Самой важной тогда стала подготовка реферативного, подробного и продуманно выстроенного библиографического справочника-обзора «Книга, чтение, библиотека. Зарубежные исследования по социологии литературы» (1982). Библиография в условиях политической и идейной цензуры была и одной из форм независимой аналитической работы. Борис Дубин и его соавтор Лев Гудков написали для этого справочника большое аналитическое предисловие «Литература как социальный институт». Оно увидело свет только в 1994 году, в первой книге знаменитой серии «Научная библиотека» издательства «Новое литературное обозрение». Заглавие и книги, и «запрещенной» статьи раскрывается следующим образом: «Литература определяется… как социальный институт, основное функциональное значение которого полагается нами в поддержании культурной идентичности общества (соответственно, в фиксации функционально специализированных норм и механизмов личностной, а тем самым и социальной идентичности)»[70].

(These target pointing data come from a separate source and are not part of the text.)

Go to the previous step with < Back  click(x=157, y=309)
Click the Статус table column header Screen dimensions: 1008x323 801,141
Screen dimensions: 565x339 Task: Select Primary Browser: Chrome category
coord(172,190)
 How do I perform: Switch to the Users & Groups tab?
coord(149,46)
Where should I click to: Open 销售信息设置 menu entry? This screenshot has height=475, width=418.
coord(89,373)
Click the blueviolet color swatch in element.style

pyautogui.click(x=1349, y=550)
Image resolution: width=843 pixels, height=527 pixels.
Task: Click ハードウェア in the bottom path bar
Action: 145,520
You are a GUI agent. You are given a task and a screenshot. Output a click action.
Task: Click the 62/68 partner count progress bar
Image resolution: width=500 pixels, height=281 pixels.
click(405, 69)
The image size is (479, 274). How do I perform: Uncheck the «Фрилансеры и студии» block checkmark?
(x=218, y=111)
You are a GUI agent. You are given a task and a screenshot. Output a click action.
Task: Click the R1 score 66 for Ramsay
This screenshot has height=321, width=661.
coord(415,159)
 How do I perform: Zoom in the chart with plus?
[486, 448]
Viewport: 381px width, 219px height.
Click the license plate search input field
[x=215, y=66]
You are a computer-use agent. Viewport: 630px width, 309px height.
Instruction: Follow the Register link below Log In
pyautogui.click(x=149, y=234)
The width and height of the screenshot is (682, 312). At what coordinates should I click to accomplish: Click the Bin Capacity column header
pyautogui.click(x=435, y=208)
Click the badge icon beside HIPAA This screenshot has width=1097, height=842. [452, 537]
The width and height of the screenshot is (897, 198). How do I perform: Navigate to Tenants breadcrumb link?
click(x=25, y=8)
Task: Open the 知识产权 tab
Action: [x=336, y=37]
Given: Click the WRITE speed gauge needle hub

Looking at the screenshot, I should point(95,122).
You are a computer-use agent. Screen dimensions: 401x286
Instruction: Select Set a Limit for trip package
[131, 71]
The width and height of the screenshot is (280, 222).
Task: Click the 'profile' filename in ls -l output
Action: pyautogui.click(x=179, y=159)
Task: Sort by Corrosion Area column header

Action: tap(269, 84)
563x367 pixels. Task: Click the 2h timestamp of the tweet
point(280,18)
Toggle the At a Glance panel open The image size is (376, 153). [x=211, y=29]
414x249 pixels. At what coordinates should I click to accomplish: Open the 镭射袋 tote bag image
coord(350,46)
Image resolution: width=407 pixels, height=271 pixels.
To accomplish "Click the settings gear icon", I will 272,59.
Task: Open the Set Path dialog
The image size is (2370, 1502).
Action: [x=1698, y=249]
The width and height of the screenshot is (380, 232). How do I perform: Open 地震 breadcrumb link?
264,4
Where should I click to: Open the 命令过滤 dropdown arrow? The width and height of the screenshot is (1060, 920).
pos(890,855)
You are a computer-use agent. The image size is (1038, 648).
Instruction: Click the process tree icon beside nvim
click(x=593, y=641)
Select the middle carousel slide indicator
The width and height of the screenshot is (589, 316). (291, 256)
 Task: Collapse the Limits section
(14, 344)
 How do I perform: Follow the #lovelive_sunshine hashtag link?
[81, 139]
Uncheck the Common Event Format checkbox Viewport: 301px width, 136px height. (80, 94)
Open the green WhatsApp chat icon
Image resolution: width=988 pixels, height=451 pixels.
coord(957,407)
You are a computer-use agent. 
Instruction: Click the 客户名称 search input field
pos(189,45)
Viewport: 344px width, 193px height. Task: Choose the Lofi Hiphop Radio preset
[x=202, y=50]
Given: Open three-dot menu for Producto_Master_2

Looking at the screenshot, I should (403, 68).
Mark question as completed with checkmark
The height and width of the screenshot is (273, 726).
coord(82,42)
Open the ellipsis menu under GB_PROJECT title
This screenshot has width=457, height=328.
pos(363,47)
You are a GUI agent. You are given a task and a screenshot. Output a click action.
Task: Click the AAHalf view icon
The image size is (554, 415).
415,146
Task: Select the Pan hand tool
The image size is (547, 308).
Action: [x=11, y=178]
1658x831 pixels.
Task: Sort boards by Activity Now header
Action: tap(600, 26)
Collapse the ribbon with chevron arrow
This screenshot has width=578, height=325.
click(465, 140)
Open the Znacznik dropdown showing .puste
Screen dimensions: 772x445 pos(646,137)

Язык функционалистской социологии Талкота Парсонса, общезначимый и для тогдашней советской науки об обществе, позволил говорить не только о самовоспроизводстве социума, но и о сложном, противоречивом разнообразии культурных ориентиров, ценностей и языков групп, этот социум составляющих. Уже в этой ранней работе можно усмотреть следы будущего антропологического поворота, особенно заметного в культурологической эссеистике Бориса Дубина в 1990-е. Слово «эссеистика» не должно пониматься в смысле чего-то нестрогого и почти сомнительного по сравнению с серьезными трудами — напротив, речь идет о блестяще реализованной Дубиным возможности культуртрегерской работы, необходимой после десятилетий советских цензурных запретов и идеологической индоктринации.